SAMM - Policy & Compliance - 3
Objective: Require compliance and measure projects against organization-wide policies and standards
- Organization-level visibility of accepted risks due to non-compliance
- Concrete assurance for compliance at the project level
- Accurate tracking of past project compliance history
- Efficient audit process leveraging tools to cut manual effort
Add’l Success Metrics
- >80% projects in compliance with policies and standards as seen by audit
- <50% time per audit as compared to manual
- Buildout or license tools to automate audit against internal standards
- Ongoing maintenance of audit gates and exception process
- Developers (1 days/yr)
- Architects (1 days/yr)
- Managers (1 days/yr)
- Education & Guidance - 3
- Code Review - 2
- Security Testing - 2
A. Create compliance gates for projects
Once an organization has established internal standards for security, the next level of enforcement is to set particular points in the project life-cycle where a project cannot pass until it is audited against the internal standards and found to be in compliance.

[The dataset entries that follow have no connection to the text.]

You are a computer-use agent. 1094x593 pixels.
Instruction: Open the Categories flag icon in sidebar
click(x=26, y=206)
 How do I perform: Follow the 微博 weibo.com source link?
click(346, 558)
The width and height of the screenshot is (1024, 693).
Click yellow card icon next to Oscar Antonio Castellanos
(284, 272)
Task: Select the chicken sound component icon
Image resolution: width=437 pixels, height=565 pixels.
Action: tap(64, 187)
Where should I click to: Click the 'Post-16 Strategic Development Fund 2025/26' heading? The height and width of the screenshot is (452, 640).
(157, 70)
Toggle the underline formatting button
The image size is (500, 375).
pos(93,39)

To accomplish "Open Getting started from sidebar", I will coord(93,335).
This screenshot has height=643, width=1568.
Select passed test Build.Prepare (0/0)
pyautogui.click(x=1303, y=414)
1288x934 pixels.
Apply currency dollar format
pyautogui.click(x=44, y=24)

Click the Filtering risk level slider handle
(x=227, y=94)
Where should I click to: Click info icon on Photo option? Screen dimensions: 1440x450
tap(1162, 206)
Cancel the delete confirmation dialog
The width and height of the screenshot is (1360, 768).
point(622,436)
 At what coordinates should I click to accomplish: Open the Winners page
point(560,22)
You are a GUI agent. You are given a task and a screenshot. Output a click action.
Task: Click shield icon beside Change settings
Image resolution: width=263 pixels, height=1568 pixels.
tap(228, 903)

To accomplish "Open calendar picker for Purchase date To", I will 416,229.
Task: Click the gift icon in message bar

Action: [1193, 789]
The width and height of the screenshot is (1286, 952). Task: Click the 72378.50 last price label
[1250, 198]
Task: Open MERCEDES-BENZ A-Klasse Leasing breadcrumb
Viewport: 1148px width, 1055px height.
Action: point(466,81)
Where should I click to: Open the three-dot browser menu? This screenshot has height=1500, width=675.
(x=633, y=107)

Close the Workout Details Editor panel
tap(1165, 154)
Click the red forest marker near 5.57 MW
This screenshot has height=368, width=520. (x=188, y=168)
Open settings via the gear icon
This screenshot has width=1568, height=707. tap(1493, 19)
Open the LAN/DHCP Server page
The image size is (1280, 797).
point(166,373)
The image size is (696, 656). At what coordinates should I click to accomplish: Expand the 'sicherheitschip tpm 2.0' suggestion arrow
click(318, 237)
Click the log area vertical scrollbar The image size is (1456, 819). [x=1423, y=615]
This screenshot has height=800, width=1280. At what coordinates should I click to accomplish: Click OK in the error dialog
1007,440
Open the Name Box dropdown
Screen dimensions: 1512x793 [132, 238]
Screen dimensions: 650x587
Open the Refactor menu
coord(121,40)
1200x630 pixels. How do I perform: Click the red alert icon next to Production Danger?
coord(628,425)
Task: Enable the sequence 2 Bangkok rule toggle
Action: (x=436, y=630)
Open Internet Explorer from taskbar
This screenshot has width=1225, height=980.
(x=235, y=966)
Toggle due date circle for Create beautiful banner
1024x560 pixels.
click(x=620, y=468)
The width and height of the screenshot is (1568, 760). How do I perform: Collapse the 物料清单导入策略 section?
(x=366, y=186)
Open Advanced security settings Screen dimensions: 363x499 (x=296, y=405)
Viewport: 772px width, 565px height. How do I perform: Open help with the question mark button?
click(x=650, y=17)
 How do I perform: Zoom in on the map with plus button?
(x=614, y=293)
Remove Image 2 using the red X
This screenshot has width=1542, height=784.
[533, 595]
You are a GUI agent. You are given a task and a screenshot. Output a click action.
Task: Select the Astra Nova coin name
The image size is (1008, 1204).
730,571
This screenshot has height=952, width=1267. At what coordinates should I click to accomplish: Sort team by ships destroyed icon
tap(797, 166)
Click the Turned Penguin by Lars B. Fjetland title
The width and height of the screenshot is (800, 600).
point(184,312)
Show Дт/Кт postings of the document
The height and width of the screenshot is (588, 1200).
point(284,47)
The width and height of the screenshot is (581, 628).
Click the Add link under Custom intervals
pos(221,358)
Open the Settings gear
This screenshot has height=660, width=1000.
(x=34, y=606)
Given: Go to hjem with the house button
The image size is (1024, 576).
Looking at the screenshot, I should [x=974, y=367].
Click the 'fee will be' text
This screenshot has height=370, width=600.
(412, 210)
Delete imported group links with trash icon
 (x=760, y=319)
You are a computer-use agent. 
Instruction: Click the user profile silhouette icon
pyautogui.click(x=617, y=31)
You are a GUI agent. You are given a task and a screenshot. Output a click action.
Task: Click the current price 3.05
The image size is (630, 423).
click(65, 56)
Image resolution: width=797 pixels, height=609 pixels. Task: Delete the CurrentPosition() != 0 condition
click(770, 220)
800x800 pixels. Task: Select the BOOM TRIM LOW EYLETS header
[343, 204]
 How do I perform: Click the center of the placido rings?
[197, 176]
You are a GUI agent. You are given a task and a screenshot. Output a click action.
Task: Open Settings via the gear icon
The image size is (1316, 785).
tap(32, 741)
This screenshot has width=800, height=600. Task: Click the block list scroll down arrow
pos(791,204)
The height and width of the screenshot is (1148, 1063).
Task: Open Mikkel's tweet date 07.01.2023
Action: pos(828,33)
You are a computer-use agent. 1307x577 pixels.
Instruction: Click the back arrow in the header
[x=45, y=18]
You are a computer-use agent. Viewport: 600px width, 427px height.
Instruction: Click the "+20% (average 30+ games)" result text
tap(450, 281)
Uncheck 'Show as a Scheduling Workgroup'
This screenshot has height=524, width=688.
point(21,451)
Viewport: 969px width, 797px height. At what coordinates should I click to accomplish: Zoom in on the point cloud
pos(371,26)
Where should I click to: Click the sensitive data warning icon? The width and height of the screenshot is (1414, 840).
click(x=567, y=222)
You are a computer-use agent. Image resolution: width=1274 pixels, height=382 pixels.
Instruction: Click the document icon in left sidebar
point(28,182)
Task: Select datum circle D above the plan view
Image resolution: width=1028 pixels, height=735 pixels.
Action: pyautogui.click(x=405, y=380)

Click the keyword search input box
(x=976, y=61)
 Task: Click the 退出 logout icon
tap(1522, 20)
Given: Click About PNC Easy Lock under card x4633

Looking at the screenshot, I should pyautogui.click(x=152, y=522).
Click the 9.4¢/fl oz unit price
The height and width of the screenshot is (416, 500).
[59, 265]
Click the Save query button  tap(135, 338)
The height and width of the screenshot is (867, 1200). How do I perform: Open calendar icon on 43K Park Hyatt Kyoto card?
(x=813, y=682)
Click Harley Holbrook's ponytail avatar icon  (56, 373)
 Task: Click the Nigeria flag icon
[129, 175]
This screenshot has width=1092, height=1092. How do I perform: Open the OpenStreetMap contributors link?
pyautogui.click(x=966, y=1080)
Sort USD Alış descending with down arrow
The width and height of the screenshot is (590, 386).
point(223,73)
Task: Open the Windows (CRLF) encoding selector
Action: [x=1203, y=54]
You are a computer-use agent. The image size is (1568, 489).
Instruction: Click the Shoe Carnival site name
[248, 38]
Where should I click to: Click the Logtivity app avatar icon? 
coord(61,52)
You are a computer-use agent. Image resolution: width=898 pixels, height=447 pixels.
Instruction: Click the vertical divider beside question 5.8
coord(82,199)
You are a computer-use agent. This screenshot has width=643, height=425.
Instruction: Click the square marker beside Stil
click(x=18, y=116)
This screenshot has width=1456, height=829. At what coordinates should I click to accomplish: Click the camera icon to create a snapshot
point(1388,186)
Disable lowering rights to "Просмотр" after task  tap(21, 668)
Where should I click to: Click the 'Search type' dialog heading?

Usually, the compliance gate is placed at the point of software release such that they are not allowed to publish a release until the compliance check is passed. It is important to provide enough time for the audit to take place and remediation to occur, so generally the audit should begin earlier, for instance when a release is given to QA.
Despite being a firm compliance gate, legacy or other specialized projects may not be able to comply, so an exception approval process must also be created. No more than about 20% of all projects should have exception approval.
B. Adopt solution for audit data collection
Organizations conducting regular audits of project teams generate a large amount of audit data over time. Automation should be utilized to assist in automated collection, manage collation for storage and retrieval, and to limit individual access to sensitive audit data.
For many concrete requirements from the internal standards, existing tools such as code analyzers, application penetration testing tools, monitoring software, etc. can be customized and leveraged to automate compliance checks against internal standards. The purpose of automating compliance checks is to both improve efficiency of audit as well as enable more staff to self-check for compliance before a formal audit takes place. Additionally, automated checks are less error-prone and allow for lower latency on discovery of problems.
Information storage features should allow centralized access to current and historic audit data per project. Automation solutions must also provide detailed access control features to limit access to approved individuals with valid business purpose for accessing the audit data.
All instructions and procedures related to accessing compliance data as well as requesting access privileges should be advertised to project teams. Additional time may be initially required from security auditors to bootstrap project teams.